MN Broadband Task Force recommends $100 million for broadband deployment

Today the Minnesota Broadband Task Force released their latest report, which includes the Annual Report for 2013 and recommendations for 2014. The report starts out with an imperative from Task Force Chair Margaret Kelliher Anderson…

Today 74.5 percent [note: that’s 71 percent if you eliminate mobile wireless options] of Minnesotans can access broadband at statutory goal levels, up from 61.5 percent one year ago. That leaves 25 percent of households still unserved at the lowest broadband service level set in state law in 2010. The Task Force remains concerned Minnesota will not reach its goal on time. Significant change must take place for the 2015 goals to be reached.

The maps illustrate the need for better broadband – especially outside the Metro Area. I suspect community leaders in those counties will want more information. (To be fair, some areas, such as Cook and Lake Counties in NE Minnesota have been deploying improved networks that will be made available soon.

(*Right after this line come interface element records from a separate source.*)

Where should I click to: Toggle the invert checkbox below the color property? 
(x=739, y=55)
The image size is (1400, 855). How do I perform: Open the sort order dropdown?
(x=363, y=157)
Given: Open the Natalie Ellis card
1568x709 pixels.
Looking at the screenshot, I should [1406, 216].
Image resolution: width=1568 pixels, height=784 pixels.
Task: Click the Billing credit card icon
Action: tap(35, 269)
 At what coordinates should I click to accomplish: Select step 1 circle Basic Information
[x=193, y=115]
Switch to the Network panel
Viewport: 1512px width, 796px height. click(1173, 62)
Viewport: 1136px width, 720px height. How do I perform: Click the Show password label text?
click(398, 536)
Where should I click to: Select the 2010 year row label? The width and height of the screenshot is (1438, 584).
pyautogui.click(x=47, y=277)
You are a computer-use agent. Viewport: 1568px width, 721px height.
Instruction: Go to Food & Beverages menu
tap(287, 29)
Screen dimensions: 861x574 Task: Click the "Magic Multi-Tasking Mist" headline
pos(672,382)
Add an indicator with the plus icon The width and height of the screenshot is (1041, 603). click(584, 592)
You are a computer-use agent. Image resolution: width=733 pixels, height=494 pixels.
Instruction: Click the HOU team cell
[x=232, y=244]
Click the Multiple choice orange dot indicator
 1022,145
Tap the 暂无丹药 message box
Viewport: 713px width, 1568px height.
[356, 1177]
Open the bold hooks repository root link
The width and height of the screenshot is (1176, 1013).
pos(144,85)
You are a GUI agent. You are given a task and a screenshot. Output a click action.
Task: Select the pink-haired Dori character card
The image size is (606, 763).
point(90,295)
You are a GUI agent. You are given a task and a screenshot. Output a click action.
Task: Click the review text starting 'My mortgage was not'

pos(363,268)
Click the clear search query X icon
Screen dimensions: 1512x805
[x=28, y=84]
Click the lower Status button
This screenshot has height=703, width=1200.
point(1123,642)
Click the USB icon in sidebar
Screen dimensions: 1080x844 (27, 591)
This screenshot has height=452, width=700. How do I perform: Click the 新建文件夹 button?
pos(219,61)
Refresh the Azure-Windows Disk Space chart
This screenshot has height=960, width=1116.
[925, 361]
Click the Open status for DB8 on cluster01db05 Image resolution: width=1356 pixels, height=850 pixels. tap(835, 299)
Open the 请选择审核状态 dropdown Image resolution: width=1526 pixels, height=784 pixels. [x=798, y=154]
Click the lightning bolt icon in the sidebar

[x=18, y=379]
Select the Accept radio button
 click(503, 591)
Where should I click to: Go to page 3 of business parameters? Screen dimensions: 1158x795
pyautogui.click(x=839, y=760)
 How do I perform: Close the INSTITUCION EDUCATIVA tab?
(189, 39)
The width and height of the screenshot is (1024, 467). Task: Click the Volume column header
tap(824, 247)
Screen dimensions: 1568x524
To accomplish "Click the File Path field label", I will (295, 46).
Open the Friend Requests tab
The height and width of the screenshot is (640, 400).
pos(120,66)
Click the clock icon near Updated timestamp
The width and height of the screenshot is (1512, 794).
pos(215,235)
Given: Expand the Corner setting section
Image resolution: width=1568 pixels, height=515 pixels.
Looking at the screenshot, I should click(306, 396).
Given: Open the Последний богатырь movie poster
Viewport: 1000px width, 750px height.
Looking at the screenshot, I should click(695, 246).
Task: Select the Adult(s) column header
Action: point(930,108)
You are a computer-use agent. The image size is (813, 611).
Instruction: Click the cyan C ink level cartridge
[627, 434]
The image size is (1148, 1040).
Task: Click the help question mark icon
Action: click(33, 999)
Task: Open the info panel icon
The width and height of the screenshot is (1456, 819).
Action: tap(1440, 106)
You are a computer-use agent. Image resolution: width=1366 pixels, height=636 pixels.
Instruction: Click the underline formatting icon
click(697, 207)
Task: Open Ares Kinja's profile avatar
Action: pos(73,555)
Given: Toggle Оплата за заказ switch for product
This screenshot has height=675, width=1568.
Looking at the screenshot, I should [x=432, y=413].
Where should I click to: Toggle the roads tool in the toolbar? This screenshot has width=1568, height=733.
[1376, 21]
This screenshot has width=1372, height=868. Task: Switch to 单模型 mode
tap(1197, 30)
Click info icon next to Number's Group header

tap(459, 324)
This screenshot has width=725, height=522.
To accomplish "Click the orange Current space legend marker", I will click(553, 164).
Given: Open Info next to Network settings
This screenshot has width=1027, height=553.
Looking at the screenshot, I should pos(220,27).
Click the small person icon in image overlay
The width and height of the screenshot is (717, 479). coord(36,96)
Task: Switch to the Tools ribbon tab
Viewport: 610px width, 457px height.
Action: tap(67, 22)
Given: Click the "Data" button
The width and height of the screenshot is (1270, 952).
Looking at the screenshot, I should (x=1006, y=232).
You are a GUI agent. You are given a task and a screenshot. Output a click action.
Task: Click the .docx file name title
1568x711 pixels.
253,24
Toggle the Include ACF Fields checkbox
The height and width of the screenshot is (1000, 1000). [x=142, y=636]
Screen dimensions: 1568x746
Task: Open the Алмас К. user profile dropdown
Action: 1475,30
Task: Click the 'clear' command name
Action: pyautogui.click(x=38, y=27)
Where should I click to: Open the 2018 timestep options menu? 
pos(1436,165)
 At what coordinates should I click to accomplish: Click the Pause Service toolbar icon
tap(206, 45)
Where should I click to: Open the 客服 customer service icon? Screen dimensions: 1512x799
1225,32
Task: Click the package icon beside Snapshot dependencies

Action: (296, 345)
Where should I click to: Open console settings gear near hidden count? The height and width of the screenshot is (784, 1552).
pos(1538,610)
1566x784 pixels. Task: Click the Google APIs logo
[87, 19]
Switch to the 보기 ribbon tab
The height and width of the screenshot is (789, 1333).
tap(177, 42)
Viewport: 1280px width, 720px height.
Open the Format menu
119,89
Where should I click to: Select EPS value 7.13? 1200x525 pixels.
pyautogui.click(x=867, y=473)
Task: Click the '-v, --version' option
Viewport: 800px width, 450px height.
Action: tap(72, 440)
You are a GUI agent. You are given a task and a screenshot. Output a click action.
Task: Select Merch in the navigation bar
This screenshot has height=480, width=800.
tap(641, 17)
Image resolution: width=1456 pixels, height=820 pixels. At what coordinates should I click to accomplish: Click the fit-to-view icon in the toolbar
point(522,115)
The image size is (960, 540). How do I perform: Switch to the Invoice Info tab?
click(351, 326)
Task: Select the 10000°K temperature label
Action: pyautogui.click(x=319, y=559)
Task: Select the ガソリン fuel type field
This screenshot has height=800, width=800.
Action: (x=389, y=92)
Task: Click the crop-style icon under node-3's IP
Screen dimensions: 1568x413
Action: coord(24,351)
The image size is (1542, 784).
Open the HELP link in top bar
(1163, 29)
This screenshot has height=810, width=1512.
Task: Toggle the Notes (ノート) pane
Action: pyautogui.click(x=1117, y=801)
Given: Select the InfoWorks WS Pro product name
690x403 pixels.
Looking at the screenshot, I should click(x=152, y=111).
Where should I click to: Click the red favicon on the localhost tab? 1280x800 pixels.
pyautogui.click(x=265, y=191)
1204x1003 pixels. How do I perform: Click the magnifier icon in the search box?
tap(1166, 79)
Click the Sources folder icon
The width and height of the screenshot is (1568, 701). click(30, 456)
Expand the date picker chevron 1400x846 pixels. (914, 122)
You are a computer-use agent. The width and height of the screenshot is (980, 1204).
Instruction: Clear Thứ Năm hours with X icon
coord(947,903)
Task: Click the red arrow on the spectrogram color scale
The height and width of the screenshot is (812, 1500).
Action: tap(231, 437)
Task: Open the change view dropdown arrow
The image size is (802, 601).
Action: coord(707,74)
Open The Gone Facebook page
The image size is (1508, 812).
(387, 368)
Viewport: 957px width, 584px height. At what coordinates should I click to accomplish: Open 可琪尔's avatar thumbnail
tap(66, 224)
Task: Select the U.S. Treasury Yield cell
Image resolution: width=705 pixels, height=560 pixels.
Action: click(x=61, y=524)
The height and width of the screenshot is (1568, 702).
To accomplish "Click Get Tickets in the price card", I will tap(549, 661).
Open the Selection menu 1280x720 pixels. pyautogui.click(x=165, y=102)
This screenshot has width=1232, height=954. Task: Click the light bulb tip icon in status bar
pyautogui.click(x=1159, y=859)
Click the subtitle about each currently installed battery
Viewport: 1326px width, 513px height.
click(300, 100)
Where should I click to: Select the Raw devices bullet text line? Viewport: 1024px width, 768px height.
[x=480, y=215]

Pine, Carlton, Aitkin and surrounding areas have also been working on progress but I have heard nothing concrete in the works yet. Todd County has also been working on plans for quite a while now but again I know of no concrete plans for improvement.) Perhaps these maps will help make the case of improvement for folks who have been working on broadband and serve as a wake up call for those who haven’t been aware of the situation.

Here are the recommendations…

The following legislative recommendations were viewed by the Task Force as being important and necessary if the state is to reach the goals outlined in statue by 2015.

  • Restore the sales tax exemption on central office equipment (page 47)
  • Continue the Connect Minnesota mapping effort (page 48) [$830,000 FY15; $1.66 million FY16-17]
  • Establish a broadband infrastructure grant fund (page 48) [$100 million FY15]
  • Identify and leverage existing economic development tools to provide adequate funding to help bridge the gap between what is financially feasible and the actual costs of providing broadband that meets the state goal (page 49)
  • Create an Office of Broadband Development operating fund to promote broadband adoption and use (page 49)

The Task Force also highlights these additional recommendations for consideration:

  • Increase funding for the Telecommunications/Internet Access Equity Aid per student funding amount as well as the Regional Library Telecommunications Aid (RLTA) program, encourage fiber construction and providing access to underserved populations (page 50)
  • Minn. Stat. § 237 should be reviewed due to changes in technology and many components of the law are obsolete (page 51)
  • Explore creation of a state-based fund that would help pay for connectivity services for low income populations (page 51)

It seems like good news for broadband proponents that they are recommending funding for infrastructure, mapping, promoting and seeking greater investment in broadband expansion.

This entry was posted in Minnesota Advisory Task Force, MN, Policy by Ann Treacy. Bookmark the permalink.

About Ann Treacy

I have a Master’s Degree in Library and Information Science. I have been interested or involved in providing access to information through the Internet since 1994, when I worked for Minnesota’s first Internet service provider. I am pleased to be a part of the Blandin on Broadband Team. I also work with MN Coalition on Government Information, Minnesota Rural Partners, and the American Society for Information Science and Technology.

3 thoughts on “MN Broadband Task Force recommends $100 million for broadband deployment

  1. As I’ve reminded readers here before… not accounted for are tens of thousands of homes and businesses in my home service areas that haven’t been able to be updated on the Connect MN maps since July 2013. Services in excess of 10Mb down / 6Mb up have been available in nearly all of these areas since August of 2013! All of our serviced-communities show up as underserved using this old data. Someone needs to state the obvious here – that the underserved percentages are overstated.

  2. I appreciate you chiming in! I strongly suggest you contact Connect MN too, the folks who make the map. If funding becomes available I strongly suspect decisions on where to focus funding will be based (at least in part) on these maps.

  3. Bill Hoffman from Connect Minnesota here. Just wanted to add that we work with providers throughout the year to make sure that the maps are as accurate as possible. However, because of federal data submission timing requirements, there are occasions where a provider has lit up service or expanded service and it might not be reflected on the latest map due to the data collection deadlines. In those cases, we are aware of the changes and they are reflected on the next update to the maps and data analysis.